レガシー業界の一つである塗装・塗料業界。
日本の技術が大きく進歩した一方で、塗料・塗装業界のビジネススタイルはあまり変化していない。
その課題をテクノロジーで解決しようとしているのがEngoだ。
現在は塗料・塗装業界に特化したコンサルティングやウェブサイト制作に取り組むほか、塗料販売受発注管理システム 「Paintnote」を開発しようとしている。
もし開発できれば、受発注にまつわる電話応対をなくし、 塗料特有の煩雑な受発注業務でのミスを防ぐことができる。
実際に販売店・塗装店に数か月勤務し、課題を肌で感じたCEO藤井友輝氏。現場に根差したプロダクトが生まれそうだ。

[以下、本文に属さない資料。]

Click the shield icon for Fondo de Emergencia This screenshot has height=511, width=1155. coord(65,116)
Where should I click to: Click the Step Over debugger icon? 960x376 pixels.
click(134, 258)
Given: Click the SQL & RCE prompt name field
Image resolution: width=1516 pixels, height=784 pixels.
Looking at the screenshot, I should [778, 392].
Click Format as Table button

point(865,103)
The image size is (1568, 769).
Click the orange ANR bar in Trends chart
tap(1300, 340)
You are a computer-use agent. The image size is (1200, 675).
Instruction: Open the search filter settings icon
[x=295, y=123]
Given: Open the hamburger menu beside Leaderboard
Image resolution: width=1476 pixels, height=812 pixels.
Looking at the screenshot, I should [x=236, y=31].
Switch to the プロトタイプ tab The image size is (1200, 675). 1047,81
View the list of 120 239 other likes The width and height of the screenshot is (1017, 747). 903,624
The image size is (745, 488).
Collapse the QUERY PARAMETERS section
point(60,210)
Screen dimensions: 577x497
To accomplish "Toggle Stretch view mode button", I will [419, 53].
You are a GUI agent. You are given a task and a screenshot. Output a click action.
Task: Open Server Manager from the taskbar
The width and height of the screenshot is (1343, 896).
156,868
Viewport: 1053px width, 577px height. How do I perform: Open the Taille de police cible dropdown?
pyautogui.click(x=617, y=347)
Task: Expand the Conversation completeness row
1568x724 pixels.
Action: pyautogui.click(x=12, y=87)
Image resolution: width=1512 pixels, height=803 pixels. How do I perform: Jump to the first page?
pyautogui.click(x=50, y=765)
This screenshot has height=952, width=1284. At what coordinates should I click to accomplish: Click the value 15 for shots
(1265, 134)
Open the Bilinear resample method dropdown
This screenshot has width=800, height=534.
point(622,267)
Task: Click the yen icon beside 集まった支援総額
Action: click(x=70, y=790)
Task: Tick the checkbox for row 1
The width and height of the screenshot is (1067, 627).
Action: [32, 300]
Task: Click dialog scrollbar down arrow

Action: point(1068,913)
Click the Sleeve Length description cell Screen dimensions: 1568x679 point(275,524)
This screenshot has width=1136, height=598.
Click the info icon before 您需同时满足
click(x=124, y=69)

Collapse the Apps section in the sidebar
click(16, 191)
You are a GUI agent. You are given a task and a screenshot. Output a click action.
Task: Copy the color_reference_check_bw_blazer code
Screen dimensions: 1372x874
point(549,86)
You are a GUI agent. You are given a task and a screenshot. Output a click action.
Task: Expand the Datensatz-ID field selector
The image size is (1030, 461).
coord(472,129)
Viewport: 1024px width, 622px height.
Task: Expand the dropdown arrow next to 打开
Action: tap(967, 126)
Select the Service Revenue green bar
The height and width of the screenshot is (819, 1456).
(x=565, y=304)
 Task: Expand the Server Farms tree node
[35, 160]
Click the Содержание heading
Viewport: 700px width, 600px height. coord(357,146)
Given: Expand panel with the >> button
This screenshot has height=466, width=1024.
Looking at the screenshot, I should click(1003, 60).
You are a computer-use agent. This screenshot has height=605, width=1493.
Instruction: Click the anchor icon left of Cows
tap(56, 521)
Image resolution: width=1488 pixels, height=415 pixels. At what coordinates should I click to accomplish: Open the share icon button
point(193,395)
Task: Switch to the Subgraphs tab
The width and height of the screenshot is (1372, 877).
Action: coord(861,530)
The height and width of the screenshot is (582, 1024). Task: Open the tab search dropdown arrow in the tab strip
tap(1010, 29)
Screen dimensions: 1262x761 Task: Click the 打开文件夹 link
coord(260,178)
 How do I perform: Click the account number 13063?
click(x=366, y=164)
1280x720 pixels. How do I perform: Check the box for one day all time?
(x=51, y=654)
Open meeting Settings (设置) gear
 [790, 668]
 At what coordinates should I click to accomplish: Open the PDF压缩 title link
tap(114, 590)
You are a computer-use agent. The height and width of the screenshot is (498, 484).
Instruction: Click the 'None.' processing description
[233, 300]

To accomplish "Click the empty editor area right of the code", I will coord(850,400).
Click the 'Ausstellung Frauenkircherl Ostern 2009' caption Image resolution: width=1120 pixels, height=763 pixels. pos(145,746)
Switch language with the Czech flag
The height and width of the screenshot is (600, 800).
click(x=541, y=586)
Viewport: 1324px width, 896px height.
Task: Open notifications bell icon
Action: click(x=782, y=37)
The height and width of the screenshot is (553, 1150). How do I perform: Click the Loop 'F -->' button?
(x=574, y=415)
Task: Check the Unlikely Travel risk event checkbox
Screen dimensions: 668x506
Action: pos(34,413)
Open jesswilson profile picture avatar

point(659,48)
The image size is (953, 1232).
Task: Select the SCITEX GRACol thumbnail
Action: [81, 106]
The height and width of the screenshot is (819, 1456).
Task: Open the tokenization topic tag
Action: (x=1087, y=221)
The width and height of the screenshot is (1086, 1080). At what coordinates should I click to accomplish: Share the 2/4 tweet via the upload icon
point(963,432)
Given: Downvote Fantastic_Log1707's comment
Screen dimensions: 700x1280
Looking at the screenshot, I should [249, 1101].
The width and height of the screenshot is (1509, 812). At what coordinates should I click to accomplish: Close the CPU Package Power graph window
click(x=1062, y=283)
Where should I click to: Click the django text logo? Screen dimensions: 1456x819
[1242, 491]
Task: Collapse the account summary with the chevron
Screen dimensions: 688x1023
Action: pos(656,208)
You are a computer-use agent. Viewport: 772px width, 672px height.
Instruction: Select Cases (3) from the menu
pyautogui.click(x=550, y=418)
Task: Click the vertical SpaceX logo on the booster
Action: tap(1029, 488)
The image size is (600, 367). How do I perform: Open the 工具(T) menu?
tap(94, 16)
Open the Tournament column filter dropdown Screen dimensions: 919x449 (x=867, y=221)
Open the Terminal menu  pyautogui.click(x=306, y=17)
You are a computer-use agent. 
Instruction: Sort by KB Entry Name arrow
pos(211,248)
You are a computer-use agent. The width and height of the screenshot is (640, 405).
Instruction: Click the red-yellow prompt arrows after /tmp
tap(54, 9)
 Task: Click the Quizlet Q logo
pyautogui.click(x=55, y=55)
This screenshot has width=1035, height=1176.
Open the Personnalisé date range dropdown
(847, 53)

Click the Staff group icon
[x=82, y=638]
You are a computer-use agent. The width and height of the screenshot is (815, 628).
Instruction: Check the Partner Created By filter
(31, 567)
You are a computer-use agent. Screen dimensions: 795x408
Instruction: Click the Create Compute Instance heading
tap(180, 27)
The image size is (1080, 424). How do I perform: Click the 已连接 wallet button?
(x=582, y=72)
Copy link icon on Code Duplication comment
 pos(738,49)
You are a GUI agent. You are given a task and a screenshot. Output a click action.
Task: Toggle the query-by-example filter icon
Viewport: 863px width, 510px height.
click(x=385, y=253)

現在中小企業の頭を悩ませているのは、金融インフラを銀行に依存せざるを得ないこと。
また、情報の非対称性から、投資のリスクとリターンは不透明なまま、資産が預金に集中していることが、日本で投資が促進されにくい一因といわれている。
そこでSiiiboは、簡単手軽な少人数私募債発行・投資をサポート。
資金調達を検討する企業に対し財務的な視点からアドバイスを行っているほか、投資家と中小企業をつなぐプラットフォーム「Siiibo IR」も開発中だ。
もともと縁故債と言われていた私募債。企業が少数の投資者を選ぶ形であることから、投資家と企業という関係性を超えたつながりが生まれそうだ。
創業者の千頭沙織氏が学生時代に精神的につらく悩んでいた時期があったことから開発されたアプリ「emol」。
かわいらしいキャラクター「ロク」と対話することで感情を記録し、自身のメンタルを客観的に分析することができる。
さらにこの技術を応用し従業員のメンタル分析を行うプロダクト「emol work」を開発した。
心に関するサービスのハブとなることを目指すemol。アカデミー向けのプロダクトの開発やメンタリング商品の販売も視野に入れている。
エレベーター。仕事もできず、会話もはばかれる特有の場所だからこそ、広告に目が行くのではないかと考えた羅悠鴻(ラ・ユウホン)氏が立ち上げたのが株式会社東京だ。
株式会社東京ではエレベータ―専用テレビ「東京エレビGO」を開発。
広告だけでなく、防犯カメラや掲示板としての機能も果たす。
将来的にはスマホが個人所有ではなく、人々がシェアするようになると語る羅氏。すでに東京エレビGOで多くの人が同時に情報を入手できている。私たちはもはやスマホもいらなくなるのかもしれない。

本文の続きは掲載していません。